**What you should do**.
Each of the lines from the one that contains "View info for the Event Quantity field" to the end of the entries below should be output exactly.

══ Exercise data

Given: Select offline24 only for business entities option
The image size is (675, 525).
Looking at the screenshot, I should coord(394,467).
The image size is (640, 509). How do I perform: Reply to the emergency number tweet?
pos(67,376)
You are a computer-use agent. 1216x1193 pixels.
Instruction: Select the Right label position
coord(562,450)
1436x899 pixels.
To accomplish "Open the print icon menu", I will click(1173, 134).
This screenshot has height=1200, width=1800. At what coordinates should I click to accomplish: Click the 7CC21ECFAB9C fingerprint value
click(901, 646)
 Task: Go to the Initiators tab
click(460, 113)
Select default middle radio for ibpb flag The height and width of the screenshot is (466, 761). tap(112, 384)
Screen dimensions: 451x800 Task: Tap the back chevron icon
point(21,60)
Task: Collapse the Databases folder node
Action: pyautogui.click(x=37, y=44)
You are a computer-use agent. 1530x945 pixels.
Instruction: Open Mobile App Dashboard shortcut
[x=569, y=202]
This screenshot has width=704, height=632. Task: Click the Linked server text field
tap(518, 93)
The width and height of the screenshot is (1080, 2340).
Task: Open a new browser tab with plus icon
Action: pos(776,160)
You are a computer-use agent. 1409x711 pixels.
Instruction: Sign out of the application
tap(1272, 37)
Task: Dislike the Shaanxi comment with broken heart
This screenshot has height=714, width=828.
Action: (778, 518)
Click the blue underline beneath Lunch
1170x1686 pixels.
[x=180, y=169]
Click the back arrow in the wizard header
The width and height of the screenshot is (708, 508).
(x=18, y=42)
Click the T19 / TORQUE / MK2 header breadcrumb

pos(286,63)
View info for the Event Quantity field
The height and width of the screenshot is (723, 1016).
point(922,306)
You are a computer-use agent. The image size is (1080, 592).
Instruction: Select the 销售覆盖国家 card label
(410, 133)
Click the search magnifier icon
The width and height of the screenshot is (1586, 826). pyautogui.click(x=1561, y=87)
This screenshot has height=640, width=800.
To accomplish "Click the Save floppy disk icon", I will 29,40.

════

**Solution to this exercise**.
View info for the Event Quantity field
The height and width of the screenshot is (723, 1016).
point(922,306)
You are a computer-use agent. The image size is (1080, 592).
Instruction: Select the 销售覆盖国家 card label
(410, 133)
Click the search magnifier icon
The width and height of the screenshot is (1586, 826). pyautogui.click(x=1561, y=87)
This screenshot has height=640, width=800.
To accomplish "Click the Save floppy disk icon", I will 29,40.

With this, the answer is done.